As a consequence, McTaggart informed Listener readers, Goodwin’s book ended up relying too heavily on previous Kennedy biographies:
Much of the second half of the book is little more than a well-annotated—and in some cases, very closely paraphrased—collection of other Kennedy biographers’ research.
This last snippet is the only reference in McTaggart’s Listener review to Goodwin’s plagiarism. Although it conveyed some flavor of McTaggart’s subsequent complaint, it gave Listener readers no clue how serious the problem was. Goodwin did not “closely paraphrase” McTaggart’s book. She plagiarized it, a word McTaggart had no trouble using in her recent Times op-ed. (A side-by-side comparison of several passages from McTaggart’s book and Goodwin’s in Crader’s Weekly Standard piece makes clear that this was plagiarism.) McTaggart’s polite circumspection in her Listener review undermines her subsequent moralizing about being ripped off. In a March 24 interview with the Associated Press, McTaggart said, “If somebody takes a third of somebody’s book, which is what happened to me, they are lifting out the heart and guts of somebody else’s individual expression.” Why didn’t she tell the Listener’s readers 15 years ago that she felt so strongly about this?

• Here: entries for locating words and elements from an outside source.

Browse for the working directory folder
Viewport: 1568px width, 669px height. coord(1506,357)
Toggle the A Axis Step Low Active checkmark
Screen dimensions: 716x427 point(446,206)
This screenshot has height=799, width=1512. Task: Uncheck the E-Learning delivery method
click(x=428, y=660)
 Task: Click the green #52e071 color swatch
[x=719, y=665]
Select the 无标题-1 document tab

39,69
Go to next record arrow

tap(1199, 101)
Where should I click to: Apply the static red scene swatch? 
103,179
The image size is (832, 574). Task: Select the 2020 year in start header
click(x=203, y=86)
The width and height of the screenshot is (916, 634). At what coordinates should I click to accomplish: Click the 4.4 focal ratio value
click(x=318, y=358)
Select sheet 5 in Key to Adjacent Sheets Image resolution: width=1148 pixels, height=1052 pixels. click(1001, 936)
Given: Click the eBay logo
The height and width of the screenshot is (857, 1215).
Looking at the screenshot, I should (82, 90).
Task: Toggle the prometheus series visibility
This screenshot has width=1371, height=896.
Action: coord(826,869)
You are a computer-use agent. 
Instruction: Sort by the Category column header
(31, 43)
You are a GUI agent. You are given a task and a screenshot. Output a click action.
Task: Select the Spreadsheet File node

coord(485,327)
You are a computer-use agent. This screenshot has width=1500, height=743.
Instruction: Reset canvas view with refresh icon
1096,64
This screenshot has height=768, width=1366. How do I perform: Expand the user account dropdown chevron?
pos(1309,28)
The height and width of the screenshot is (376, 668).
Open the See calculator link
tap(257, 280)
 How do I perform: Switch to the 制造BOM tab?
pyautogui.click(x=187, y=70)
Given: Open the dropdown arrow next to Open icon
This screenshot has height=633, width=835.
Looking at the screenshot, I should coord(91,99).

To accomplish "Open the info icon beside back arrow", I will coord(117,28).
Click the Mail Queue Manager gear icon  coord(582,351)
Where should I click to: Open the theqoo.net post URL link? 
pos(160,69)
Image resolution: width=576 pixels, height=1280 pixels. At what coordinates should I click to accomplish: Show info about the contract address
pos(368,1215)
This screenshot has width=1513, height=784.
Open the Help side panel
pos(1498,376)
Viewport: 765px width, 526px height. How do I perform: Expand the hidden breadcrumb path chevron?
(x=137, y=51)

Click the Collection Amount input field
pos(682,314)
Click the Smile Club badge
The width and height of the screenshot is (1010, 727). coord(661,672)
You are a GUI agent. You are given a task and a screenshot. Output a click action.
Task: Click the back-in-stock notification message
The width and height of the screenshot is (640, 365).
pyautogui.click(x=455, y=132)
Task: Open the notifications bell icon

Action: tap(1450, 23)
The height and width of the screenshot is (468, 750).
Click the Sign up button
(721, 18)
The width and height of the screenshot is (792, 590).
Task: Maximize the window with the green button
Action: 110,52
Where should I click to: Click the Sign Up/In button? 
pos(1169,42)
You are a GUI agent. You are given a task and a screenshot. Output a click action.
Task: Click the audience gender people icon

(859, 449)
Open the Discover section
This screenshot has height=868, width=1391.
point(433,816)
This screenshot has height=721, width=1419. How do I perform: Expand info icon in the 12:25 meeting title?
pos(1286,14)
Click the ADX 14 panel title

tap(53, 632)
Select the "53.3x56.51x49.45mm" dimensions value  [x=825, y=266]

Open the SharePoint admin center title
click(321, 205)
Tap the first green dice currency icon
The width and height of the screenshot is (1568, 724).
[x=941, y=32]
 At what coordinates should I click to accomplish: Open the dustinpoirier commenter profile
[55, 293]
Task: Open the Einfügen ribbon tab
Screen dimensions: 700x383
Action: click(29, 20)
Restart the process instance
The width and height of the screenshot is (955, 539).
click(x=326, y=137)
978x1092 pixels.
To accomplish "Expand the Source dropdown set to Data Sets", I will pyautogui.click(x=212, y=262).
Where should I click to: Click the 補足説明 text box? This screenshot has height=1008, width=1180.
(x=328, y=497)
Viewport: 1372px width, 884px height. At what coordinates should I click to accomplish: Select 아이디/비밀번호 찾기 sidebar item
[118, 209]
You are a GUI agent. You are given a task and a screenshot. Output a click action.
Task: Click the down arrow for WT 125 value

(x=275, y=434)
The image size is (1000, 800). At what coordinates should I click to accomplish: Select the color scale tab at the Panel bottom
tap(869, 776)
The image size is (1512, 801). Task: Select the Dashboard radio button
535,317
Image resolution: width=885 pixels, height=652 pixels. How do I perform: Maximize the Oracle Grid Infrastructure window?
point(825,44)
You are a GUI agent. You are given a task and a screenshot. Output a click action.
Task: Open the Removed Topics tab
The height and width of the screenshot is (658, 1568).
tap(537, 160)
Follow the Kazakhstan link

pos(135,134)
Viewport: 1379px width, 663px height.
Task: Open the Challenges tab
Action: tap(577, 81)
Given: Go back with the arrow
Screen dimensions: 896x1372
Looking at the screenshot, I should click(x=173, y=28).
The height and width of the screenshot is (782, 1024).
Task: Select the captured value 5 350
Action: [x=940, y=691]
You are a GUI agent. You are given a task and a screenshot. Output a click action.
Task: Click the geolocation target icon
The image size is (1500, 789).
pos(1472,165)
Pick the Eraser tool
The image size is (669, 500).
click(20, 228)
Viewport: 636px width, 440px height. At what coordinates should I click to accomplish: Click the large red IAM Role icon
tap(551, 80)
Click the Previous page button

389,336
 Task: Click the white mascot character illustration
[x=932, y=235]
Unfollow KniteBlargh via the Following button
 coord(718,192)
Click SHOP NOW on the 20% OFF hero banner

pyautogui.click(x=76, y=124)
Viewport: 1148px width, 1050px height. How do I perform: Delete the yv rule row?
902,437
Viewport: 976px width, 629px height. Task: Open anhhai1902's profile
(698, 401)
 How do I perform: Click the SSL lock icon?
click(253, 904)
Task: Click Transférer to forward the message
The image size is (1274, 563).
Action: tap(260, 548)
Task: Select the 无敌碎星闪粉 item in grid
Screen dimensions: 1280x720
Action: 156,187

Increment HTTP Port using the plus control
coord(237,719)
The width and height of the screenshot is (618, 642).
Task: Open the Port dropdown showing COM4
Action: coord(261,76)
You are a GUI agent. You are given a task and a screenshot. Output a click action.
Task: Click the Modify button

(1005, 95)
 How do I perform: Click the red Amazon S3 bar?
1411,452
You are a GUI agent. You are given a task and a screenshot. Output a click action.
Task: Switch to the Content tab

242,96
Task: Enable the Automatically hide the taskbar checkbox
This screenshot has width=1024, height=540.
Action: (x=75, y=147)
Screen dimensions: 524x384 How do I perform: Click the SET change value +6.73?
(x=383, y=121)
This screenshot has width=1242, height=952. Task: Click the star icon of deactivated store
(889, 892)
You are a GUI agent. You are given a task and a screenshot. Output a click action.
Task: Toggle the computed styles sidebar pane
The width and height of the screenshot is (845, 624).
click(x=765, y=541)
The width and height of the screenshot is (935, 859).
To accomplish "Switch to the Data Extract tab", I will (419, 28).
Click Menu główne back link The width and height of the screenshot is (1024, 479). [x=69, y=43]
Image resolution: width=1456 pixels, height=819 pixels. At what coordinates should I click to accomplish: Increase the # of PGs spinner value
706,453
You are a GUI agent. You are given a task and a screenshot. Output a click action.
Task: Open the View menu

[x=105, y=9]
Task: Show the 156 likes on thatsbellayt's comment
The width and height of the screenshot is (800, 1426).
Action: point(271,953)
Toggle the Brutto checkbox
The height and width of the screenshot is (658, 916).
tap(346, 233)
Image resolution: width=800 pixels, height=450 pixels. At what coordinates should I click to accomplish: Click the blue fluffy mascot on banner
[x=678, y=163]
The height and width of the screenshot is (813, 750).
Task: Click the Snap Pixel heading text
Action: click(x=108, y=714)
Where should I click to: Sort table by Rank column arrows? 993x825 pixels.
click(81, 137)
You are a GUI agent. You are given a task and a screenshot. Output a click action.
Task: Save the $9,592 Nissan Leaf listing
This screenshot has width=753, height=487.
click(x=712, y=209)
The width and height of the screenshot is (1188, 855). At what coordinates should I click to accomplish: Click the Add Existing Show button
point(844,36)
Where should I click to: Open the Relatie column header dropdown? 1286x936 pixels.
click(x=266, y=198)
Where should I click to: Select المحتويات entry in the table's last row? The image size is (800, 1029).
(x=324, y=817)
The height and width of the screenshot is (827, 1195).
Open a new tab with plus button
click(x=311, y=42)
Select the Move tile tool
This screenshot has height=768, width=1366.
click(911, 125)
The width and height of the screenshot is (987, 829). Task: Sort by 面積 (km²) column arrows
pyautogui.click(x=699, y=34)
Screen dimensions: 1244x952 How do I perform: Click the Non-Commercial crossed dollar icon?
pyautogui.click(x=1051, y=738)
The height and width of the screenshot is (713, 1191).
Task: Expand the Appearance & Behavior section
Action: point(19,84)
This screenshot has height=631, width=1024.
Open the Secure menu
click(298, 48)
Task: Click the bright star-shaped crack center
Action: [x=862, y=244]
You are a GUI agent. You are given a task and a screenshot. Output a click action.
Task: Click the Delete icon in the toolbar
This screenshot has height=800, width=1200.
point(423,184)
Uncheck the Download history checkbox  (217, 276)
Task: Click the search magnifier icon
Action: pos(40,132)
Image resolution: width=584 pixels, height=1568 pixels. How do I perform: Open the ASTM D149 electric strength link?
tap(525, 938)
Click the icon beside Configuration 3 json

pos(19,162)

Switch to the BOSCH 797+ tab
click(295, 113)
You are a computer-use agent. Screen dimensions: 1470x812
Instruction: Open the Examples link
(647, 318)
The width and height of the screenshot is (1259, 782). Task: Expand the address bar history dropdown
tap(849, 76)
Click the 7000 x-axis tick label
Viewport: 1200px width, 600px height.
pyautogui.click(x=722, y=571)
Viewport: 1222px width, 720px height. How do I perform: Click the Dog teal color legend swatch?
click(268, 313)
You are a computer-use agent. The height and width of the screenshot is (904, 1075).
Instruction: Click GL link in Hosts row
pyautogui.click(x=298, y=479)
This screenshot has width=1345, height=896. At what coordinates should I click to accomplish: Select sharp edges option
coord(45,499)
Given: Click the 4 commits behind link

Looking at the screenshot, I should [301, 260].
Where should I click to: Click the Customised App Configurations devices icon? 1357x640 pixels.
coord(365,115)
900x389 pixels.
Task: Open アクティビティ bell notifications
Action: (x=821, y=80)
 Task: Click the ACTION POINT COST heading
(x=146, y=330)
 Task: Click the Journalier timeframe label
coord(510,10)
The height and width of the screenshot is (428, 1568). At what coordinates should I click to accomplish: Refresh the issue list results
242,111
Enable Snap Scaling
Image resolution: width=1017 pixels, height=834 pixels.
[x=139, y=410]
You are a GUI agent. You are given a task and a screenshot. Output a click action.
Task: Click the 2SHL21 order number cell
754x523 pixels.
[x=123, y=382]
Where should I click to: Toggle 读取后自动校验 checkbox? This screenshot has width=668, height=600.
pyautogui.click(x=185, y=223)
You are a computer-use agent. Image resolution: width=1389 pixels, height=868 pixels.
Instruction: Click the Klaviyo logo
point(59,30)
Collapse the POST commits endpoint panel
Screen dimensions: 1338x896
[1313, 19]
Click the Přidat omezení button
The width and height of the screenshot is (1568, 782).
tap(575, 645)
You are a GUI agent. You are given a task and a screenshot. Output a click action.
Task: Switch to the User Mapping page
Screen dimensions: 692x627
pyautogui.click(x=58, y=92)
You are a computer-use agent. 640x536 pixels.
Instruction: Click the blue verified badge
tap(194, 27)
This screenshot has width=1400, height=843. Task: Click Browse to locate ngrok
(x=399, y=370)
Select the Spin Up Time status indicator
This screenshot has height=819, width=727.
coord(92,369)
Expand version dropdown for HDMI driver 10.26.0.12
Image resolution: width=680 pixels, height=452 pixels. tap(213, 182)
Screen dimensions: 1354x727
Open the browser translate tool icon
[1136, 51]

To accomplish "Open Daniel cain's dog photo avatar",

McTaggart claims that venting such mean-spirited thoughts would not have been “professional.” But Chatterbox fails to see what’s professional about downplaying to one’s readers a literary theft prior to seeking secret monetary restitution. As Chatterbox has argued earlier, the actual tort in most cases of plagiarism is pretty negligible. The party that gets harmed the most (and toward whom existing law has no concern) is the reader. Therefore, the best way to resolve cases of plagiarism is to do precisely what McTaggart didn’t: inform the reading public. And the best way to achieve that, Chatterbox continues to believe, is to require authors to waive their right to sue someone else for plagiarism (excepting, of course, blatant copying of multiple whole pages, which amounts to piracy).
The alternative, as McTaggart’s case shows, is to create a financial incentive for an author to keep mum when he finds out he’s been plagiarized. Chatterbox presumes that the Listener ended up paying McTaggart at best a couple hundred dollars for her review. But if you include the cash Goodwin subsequently laid out to McTaggart in their confidential settlement, that Listener review probably earned McTaggart several thousands more.